The effects of severe weather are felt every year by many Americans. To obtain critical weather information, NOAA's National Weather Service (NWS), part of the U.S. Department of Commerce, established SKYWARN® with partner organizations. SKYWARN® is a volunteer program with nearly 290,000 trained severe weather spotters. These volunteers help keep their local communities safe by providing timely and accurate reports of severe weather to the National Weather Service. Although SKYWARN® spotters provide essential information for all types of weather hazards, the main responsibility of a SKYWARN® spotter is to identify and describe severe local storms. In the average year, 10,000 severe thunderstorms, 5,000 floods and more than 1,000 tornadoes occur across the United States. These events threatened lives and property. Since the program started in the 1970s, the information provided by SKYWARN® spotters, coupled with Doppler radar technology, improved satellite and other data, has enabled NWS to issue more timely and accurate warnings for tornadoes, severe thunderstorms and flash floods.
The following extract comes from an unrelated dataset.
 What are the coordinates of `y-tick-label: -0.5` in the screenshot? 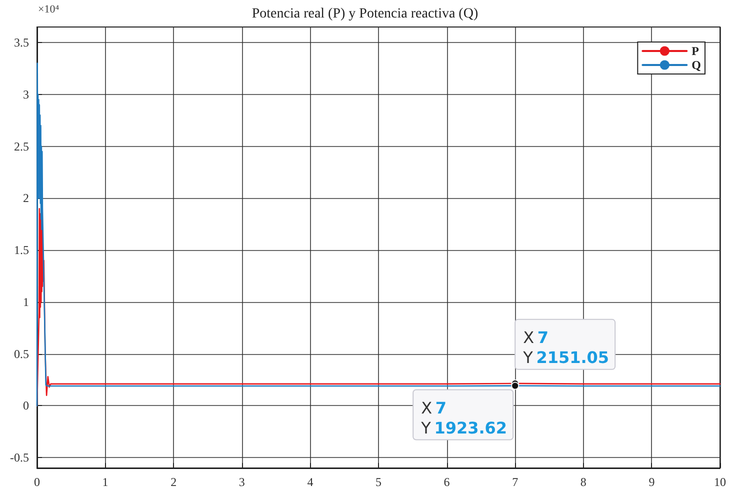 It's located at (20, 458).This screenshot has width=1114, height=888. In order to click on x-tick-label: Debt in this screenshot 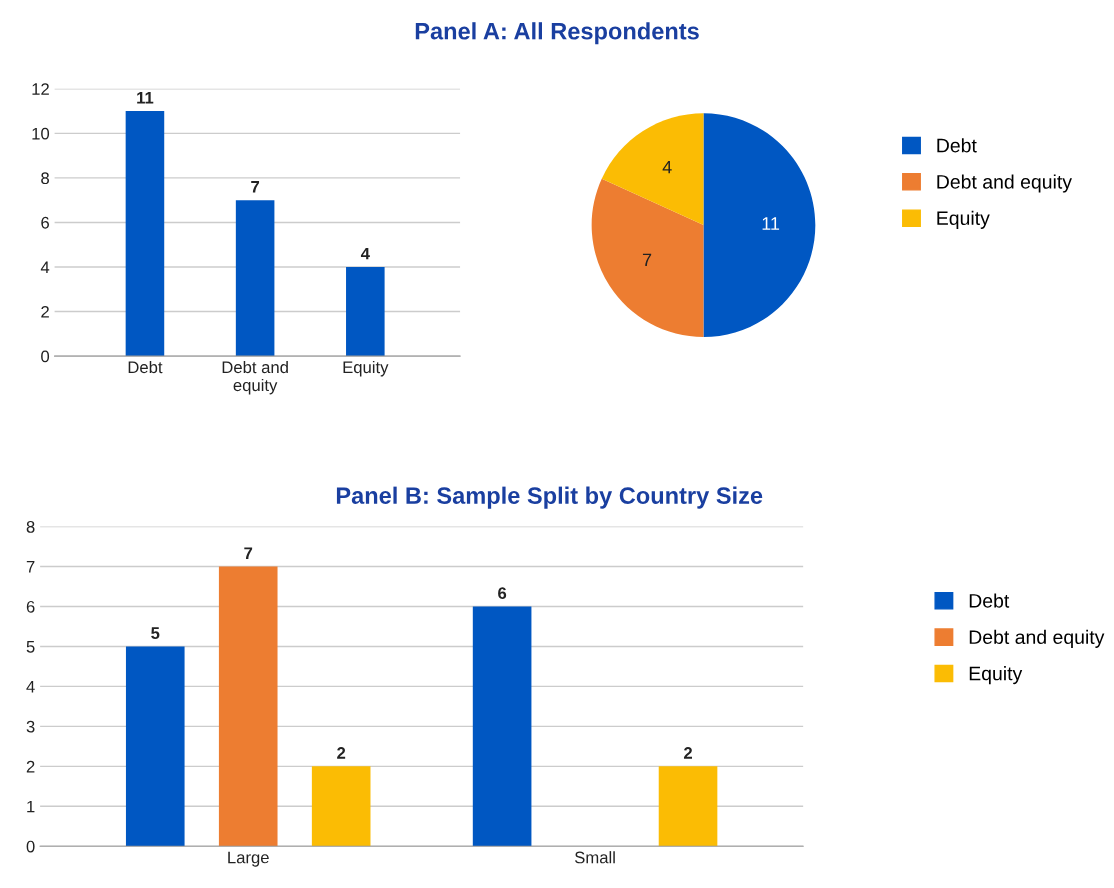, I will do `click(146, 367)`.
SKYWARN® storm spotters are part of the ranks of citizens who form the Nation's first line of defense against severe weather. There can be no finer reward than to know that their efforts have given communities the precious gift of time--seconds and minutes that can help save lives. While the main role of a storm spotter is to be their community's first line of defense against dangerous storms, they also provide important information to NWS warning forecasters who make critical warning decisions. Storm spotters play a critical role because they can see things that radar and other technological tools cannot, and this ground truth is critical in helping the NWS perform our primary mission, to save lives and property.